OPM (Other People’s Money) Funding Strategies for Tech


Learn how savvy minority tech entrepreneurs accelerate past early funding constraints; sourcing cash from customers, lenders, and investors

Minority business ownership in tech growth industries hovers around 4% nationwide. It’s a stat indicating a growing “innovation gap”–compounded by insufficient liquidity and limited debt or equity funding. These and other persistent factors inhibit tech entrepreneurship from spreading widely throughout communities of color.

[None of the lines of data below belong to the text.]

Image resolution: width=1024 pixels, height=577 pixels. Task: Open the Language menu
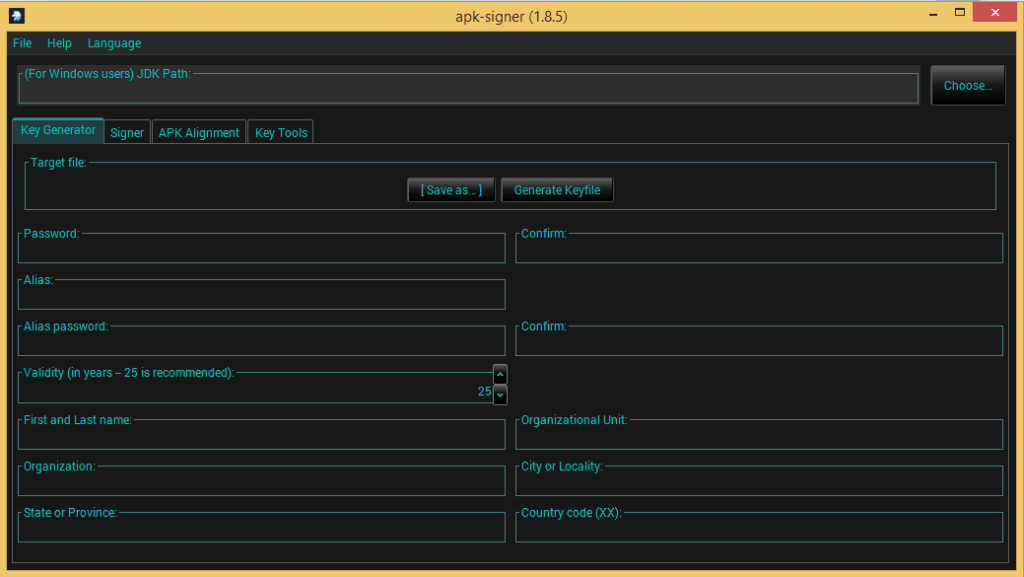click(x=114, y=43)
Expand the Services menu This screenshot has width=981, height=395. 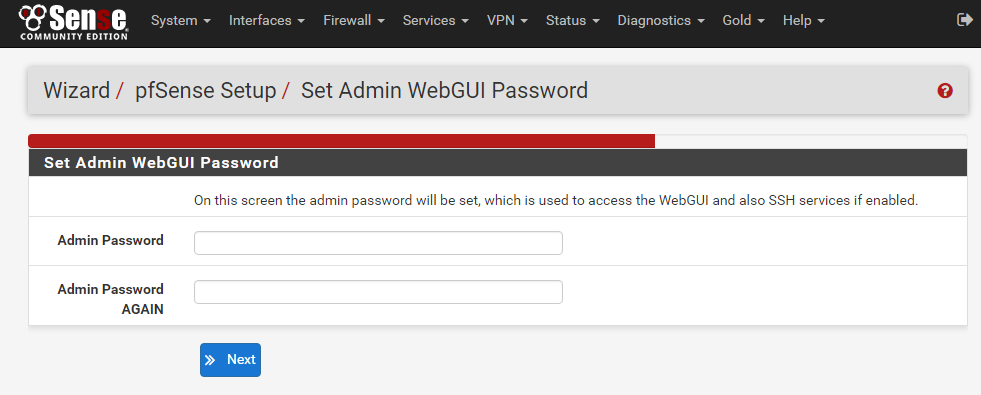pos(436,21)
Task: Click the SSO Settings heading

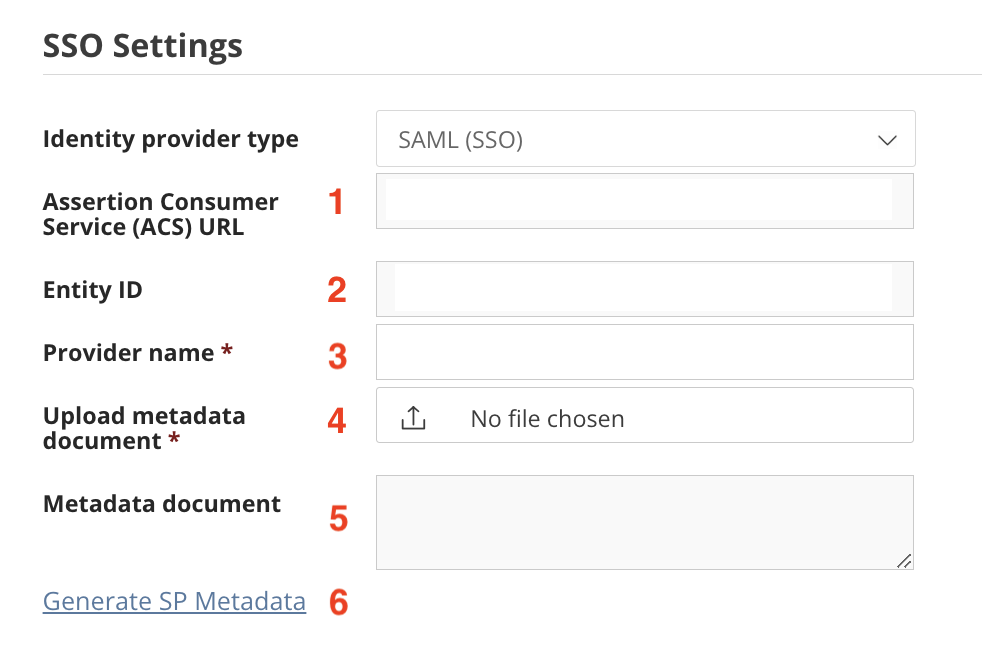Action: coord(143,46)
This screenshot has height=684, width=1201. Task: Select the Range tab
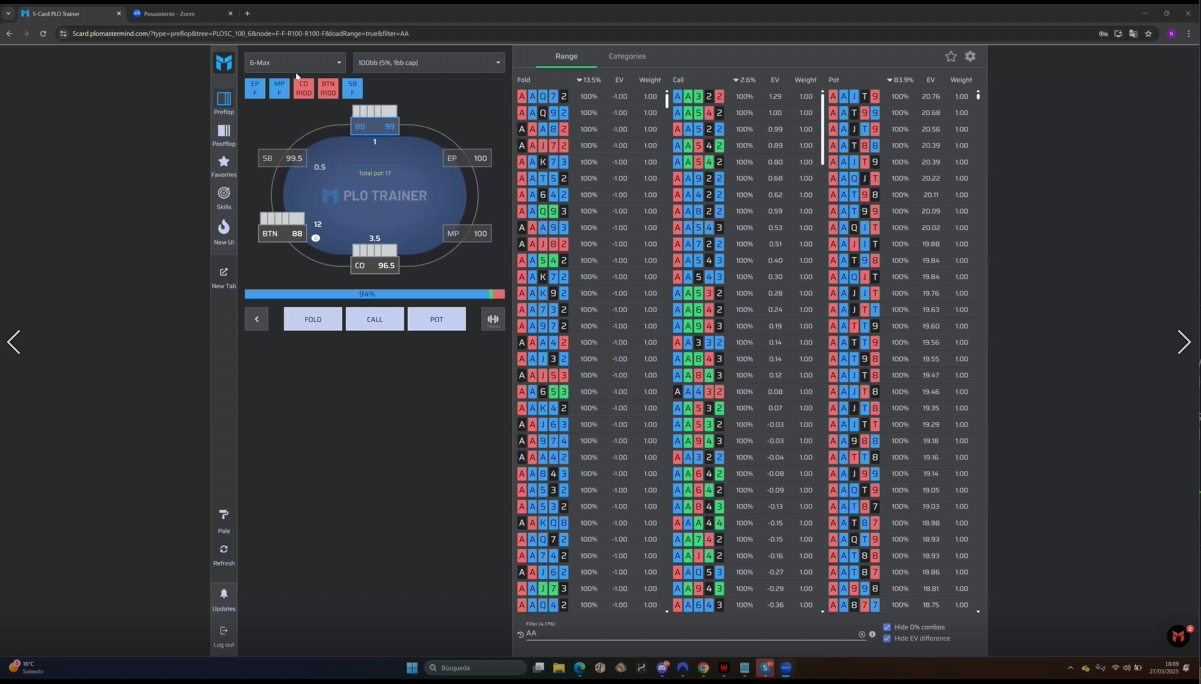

Growth Accelerators such as Minority Venture Partners Inc. (MVP) were launched to address this innovation lag, providing advanced entrepreneurial training and comprehensive startup support to minority and women-led firms. MVP is, however, a departure from traditional accelerators in that the program doesn’t make direct investments into its participants. Instead, the accelerator treats limited capital as a “given,” encouraging each team to ideate around their respective funding shortfall. This includes doubling down on “biz-dev” fundamentals, such as selling to big business or marketing to a niche. These efforts ultimately strengthen  each participant’s ability to secure OPM (“Other People’s Money”) from non-institutional sources.

If you’re an aspiring minority tech entrepreneur looking to similarly innovate past early funding constraints, consider MVP’s top three (3) strategies for sourcing requisite cash from customers, lenders, and investors:

Fish in a bigger pond.

MVP’s participants develop mobile, social, and digital tech innovations, but are often too young to attract institutional funding. These teams revisit their essential business model, which includes shifting from B2C to B2B customers. The strategic assumption is that the central technology they’ve created offers significant and equal value to corporate clientele. The result is larger receipts, higher margins, and reduced capital requirements for entering the market.

Time your ask.

Research suggests minority and women tech founders share common startup experiences. This includes, but is not limited to: bootstrapping, heavy use of credit, and frequent borrowing rounds from friends and family. Also, 80% of new businesses don’t qualify for bank loan products. Timing the ask means painting the right portrait, at the right time, and for the right audience–the lending institution. Before giving the bank your best pitch, build an asset portfolio that includes elements banks like to see: cash, receivables, and inventory (where applicable). You’ll ultimately improve your business profile as a good lending risk and gain leverage with competing micro-lenders offering friendlier borrowing terms.

Sell the future.

Angel investors and VC’s are always on the hunt for startups that project as home runs. Selling the future entails communicating the best financial picture of your business along with a reasonable timeline for investor ROI. TAM, or total addressable market, is also a big selling point appealing to investors. Many seek first-mover opportunities in industries having the size, outlook, and potential for lucrative upside.

As funding prospects go, customers, lenders, and investors possess unique drivers for parting with their hard-earned cash. Your job as an emerging minority tech founder is to find out what their “get” is and sell it effectively. Doing so can improve your ability to attract other people’s money (institutional or otherwise) and extend your startup’s lifespan.